:: Data in this exercise ::

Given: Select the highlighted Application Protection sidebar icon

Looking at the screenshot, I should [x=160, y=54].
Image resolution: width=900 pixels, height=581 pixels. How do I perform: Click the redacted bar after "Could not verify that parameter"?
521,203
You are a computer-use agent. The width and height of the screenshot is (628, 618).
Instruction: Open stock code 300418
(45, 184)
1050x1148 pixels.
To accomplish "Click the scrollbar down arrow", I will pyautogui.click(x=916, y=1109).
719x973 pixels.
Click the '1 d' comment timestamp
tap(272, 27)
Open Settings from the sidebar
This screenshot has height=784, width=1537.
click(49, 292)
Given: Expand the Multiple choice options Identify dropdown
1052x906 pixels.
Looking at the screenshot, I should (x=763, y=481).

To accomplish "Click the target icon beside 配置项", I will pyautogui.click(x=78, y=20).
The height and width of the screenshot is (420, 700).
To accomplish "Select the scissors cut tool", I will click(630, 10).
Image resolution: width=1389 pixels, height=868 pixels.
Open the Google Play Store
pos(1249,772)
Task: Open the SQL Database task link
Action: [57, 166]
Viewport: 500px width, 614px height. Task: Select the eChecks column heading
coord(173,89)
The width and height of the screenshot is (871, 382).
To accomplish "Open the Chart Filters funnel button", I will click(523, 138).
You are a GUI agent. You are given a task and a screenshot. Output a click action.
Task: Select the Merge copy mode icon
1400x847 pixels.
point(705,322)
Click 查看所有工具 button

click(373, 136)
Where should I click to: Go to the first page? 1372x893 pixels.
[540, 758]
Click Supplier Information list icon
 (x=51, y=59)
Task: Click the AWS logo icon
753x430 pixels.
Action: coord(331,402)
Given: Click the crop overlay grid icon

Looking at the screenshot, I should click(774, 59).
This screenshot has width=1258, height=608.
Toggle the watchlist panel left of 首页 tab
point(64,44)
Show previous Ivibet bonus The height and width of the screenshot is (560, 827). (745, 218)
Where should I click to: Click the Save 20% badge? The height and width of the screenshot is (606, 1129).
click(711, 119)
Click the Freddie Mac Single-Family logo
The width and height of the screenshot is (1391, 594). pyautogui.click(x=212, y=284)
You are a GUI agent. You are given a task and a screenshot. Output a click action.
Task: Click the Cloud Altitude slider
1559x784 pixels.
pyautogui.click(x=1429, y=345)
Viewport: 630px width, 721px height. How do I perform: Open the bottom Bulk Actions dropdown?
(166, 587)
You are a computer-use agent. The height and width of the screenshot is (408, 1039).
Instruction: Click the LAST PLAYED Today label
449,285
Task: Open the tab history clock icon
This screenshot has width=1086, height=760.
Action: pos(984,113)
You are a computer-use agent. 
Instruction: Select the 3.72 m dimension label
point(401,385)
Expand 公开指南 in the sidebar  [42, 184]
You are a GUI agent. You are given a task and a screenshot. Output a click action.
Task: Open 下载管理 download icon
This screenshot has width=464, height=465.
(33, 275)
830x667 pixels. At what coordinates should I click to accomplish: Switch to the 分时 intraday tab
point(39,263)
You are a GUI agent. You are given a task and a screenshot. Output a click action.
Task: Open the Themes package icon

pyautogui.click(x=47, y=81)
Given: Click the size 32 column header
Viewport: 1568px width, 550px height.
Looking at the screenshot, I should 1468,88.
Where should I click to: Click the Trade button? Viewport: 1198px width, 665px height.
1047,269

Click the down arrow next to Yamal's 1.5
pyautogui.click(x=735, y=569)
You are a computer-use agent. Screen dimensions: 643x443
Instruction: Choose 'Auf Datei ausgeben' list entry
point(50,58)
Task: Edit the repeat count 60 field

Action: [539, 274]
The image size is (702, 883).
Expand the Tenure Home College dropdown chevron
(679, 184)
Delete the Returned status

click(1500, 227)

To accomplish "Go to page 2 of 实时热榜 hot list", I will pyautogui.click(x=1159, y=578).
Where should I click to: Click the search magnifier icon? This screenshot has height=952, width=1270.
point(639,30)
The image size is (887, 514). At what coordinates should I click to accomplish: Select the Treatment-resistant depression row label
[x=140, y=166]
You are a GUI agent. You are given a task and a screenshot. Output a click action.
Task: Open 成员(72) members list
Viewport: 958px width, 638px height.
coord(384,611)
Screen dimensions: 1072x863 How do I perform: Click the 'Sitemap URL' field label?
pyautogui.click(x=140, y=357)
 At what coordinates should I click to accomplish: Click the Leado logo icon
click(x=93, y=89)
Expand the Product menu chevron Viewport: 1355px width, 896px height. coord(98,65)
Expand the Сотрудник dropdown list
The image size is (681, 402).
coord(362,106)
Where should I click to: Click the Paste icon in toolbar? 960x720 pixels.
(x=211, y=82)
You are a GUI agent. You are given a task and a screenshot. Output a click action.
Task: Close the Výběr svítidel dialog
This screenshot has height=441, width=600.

:::

Please restate each record exactly as it reads.

Solution for this problem:
Given: Select the highlighted Application Protection sidebar icon

Looking at the screenshot, I should [x=160, y=54].
Image resolution: width=900 pixels, height=581 pixels. How do I perform: Click the redacted bar after "Could not verify that parameter"?
521,203
You are a computer-use agent. The width and height of the screenshot is (628, 618).
Instruction: Open stock code 300418
(45, 184)
1050x1148 pixels.
To accomplish "Click the scrollbar down arrow", I will pyautogui.click(x=916, y=1109).
719x973 pixels.
Click the '1 d' comment timestamp
tap(272, 27)
Open Settings from the sidebar
This screenshot has height=784, width=1537.
click(49, 292)
Given: Expand the Multiple choice options Identify dropdown
1052x906 pixels.
Looking at the screenshot, I should (x=763, y=481).

To accomplish "Click the target icon beside 配置项", I will pyautogui.click(x=78, y=20).
The height and width of the screenshot is (420, 700).
To accomplish "Select the scissors cut tool", I will click(630, 10).
Image resolution: width=1389 pixels, height=868 pixels.
Open the Google Play Store
pos(1249,772)
Task: Open the SQL Database task link
Action: [57, 166]
Viewport: 500px width, 614px height. Task: Select the eChecks column heading
coord(173,89)
The width and height of the screenshot is (871, 382).
To accomplish "Open the Chart Filters funnel button", I will click(523, 138).
You are a GUI agent. You are given a task and a screenshot. Output a click action.
Task: Select the Merge copy mode icon
1400x847 pixels.
point(705,322)
Click 查看所有工具 button

click(373, 136)
Where should I click to: Go to the first page? 1372x893 pixels.
[540, 758]
Click Supplier Information list icon
 (x=51, y=59)
Task: Click the AWS logo icon
753x430 pixels.
Action: coord(331,402)
Given: Click the crop overlay grid icon

Looking at the screenshot, I should click(774, 59).
This screenshot has width=1258, height=608.
Toggle the watchlist panel left of 首页 tab
point(64,44)
Show previous Ivibet bonus The height and width of the screenshot is (560, 827). (745, 218)
Where should I click to: Click the Save 20% badge? The height and width of the screenshot is (606, 1129).
click(711, 119)
Click the Freddie Mac Single-Family logo
The width and height of the screenshot is (1391, 594). pyautogui.click(x=212, y=284)
You are a GUI agent. You are given a task and a screenshot. Output a click action.
Task: Click the Cloud Altitude slider
1559x784 pixels.
pyautogui.click(x=1429, y=345)
Viewport: 630px width, 721px height. How do I perform: Open the bottom Bulk Actions dropdown?
(166, 587)
You are a computer-use agent. The height and width of the screenshot is (408, 1039).
Instruction: Click the LAST PLAYED Today label
449,285
Task: Open the tab history clock icon
This screenshot has width=1086, height=760.
Action: pos(984,113)
You are a computer-use agent. 
Instruction: Select the 3.72 m dimension label
point(401,385)
Expand 公开指南 in the sidebar  [42, 184]
You are a GUI agent. You are given a task and a screenshot. Output a click action.
Task: Open 下载管理 download icon
This screenshot has width=464, height=465.
(33, 275)
830x667 pixels. At what coordinates should I click to accomplish: Switch to the 分时 intraday tab
point(39,263)
You are a GUI agent. You are given a task and a screenshot. Output a click action.
Task: Open the Themes package icon

pyautogui.click(x=47, y=81)
Given: Click the size 32 column header
Viewport: 1568px width, 550px height.
Looking at the screenshot, I should 1468,88.
Where should I click to: Click the Trade button? Viewport: 1198px width, 665px height.
1047,269

Click the down arrow next to Yamal's 1.5
pyautogui.click(x=735, y=569)
You are a computer-use agent. Screen dimensions: 643x443
Instruction: Choose 'Auf Datei ausgeben' list entry
point(50,58)
Task: Edit the repeat count 60 field

Action: [539, 274]
The image size is (702, 883).
Expand the Tenure Home College dropdown chevron
(679, 184)
Delete the Returned status

click(1500, 227)

To accomplish "Go to page 2 of 实时热榜 hot list", I will pyautogui.click(x=1159, y=578).
Where should I click to: Click the search magnifier icon? This screenshot has height=952, width=1270.
point(639,30)
The image size is (887, 514). At what coordinates should I click to accomplish: Select the Treatment-resistant depression row label
[x=140, y=166]
You are a GUI agent. You are given a task and a screenshot. Output a click action.
Task: Open 成员(72) members list
Viewport: 958px width, 638px height.
coord(384,611)
Screen dimensions: 1072x863 How do I perform: Click the 'Sitemap URL' field label?
pyautogui.click(x=140, y=357)
 At what coordinates should I click to accomplish: Click the Leado logo icon
click(x=93, y=89)
Expand the Product menu chevron Viewport: 1355px width, 896px height. coord(98,65)
Expand the Сотрудник dropdown list
The image size is (681, 402).
coord(362,106)
Where should I click to: Click the Paste icon in toolbar? 960x720 pixels.
(x=211, y=82)
You are a GUI agent. You are given a task and a screenshot. Output a click action.
Task: Close the Výběr svítidel dialog
This screenshot has height=441, width=600.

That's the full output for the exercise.